DOD: IT spending rolls along

The Defense Department will spend $12.3 billion on information technology this year.


That's 40 percent of what the department will spend on its command, control,
communications and computers programs. DOD officials said that they expect IT projects
will continue to dominate C4 spending next year as well.


DOD estimates it will spend $12.4 billion--roughly $10 billion for its basic systems
budget and additional funds for selected command and control systems--in fiscal 1999.


The department also will continue to emphasize the use of commercial products instead
of software and hardware built to military specifications.


"We are not building anything from scratch. We are buying a lot of commercial,
off-the-shelf hardware and software," said Anthony Valletta, the recently departed
acting assistant secretary of Defense for command, control, communications and
intelligence.


He was DOD's chief information officer and oversaw IT spending departmentwide.


C3 funding for this year includes more than $7 billion for communications such as
satellites and radio systems, $4.7 billion for C2 systems, $2.5 billion for C3 projects
and $900 million for information security.

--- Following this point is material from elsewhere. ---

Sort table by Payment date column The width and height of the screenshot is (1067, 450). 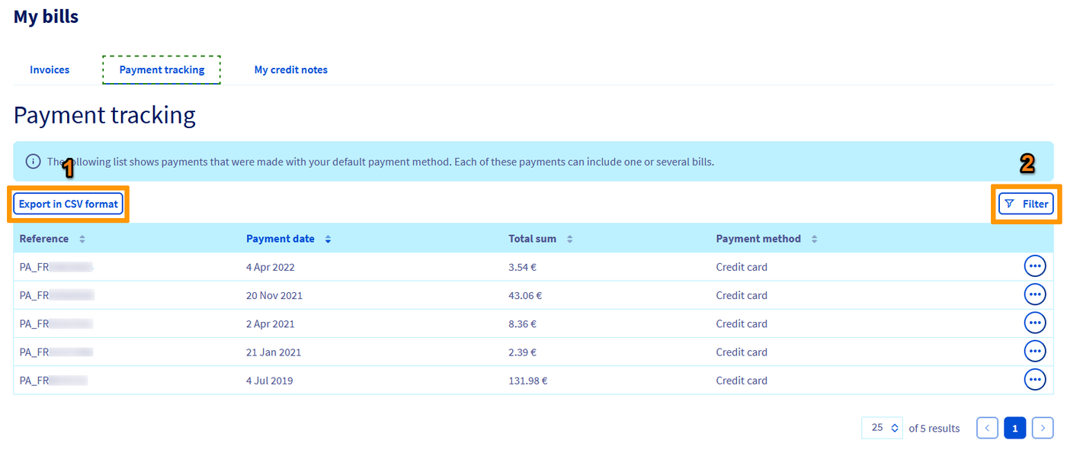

The Air Force will take the lion's share of money in the C3 category--more than $7
billion this year and next--compared with the Army and Navy, which will get about $3
billion each annually.


The allocation of general IT funds this year and next is more equitable: The Air Force
and the Army will get more than $2 billion each, and the Navy will get more than $1.5
billion.


"R&D budgets are getting lower and lower--the lowest I've seen in the 28 years
I've been in the department," Valletta said at the recent Virtual Government
conference in College Park, Md., discussing Defense's IT budget trends. He said the trend
is encouraging, because it indicates that DOD is using commercial rather than custom
products.


DOD will devote less than $3 billion a year from its C3 resources and less than $1
billion per year from its general IT resources to R&D this year and next. The bulk of
C3 and general IT funds will go to operation and maintenance as well as procurement.

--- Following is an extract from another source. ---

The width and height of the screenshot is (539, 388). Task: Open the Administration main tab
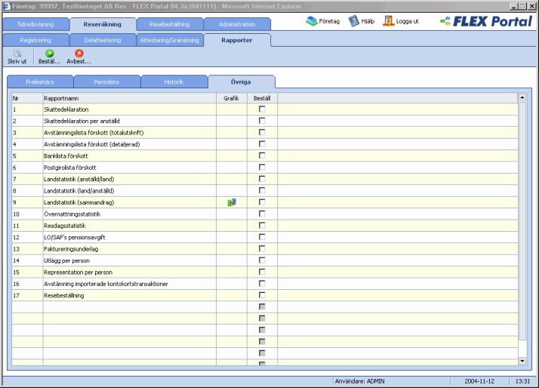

Though funds for communications from C3 resources will remain stable over the next two
years at more than $7 billion, C2 systems will see a $1 billion decline over funding last
year.


The reason: Some large core projects, such as the Global Command and Control System,
are replacing other systems, Valletta said.


DOD's C3 projects will stay at $2.5 billion for the next two years. But information
security programs will receive $1 billion next year--a $100 million increase over last
year.


There will be an emphasis and increase in the information security arena, Valletta
said.


Capital purchases of IT equipment will increase from $1.6 billion this year to more
than $1.7 billion next year, while capital leases will drop below $700 million in this
year and next. Although software buys will decrease from $370 million this year to $300
million next year, leases will increase from $250 million this year--an increase of $40
million from last year--to more than $260 million next year.

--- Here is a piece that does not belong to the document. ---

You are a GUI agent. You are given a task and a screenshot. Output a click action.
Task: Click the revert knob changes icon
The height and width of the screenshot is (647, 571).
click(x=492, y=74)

The Army Wholesale Logistics Systems Modernization (WLSM) program is one of the biggest
Defense IT procurements on the horizon. As part of it, the Army Materiel Command will
modernize its logistics systems. The command might also outsource some of its logistics
work now handled by antiquated systems such as the Command Commodity Subordinate System.


"This is the modernization of what's been around in the Army since I was a second
lieutenant 28 years ago," Valletta said. "It's a total revamp of hardware,
software and megacenters over eight to 10 years and will be big bucks."


Valletta said the WLSM contract likely will be worth many millions of dollars. The
Army's Communications-Electronics Command at Fort Monmouth, N.J., will run the
procurement.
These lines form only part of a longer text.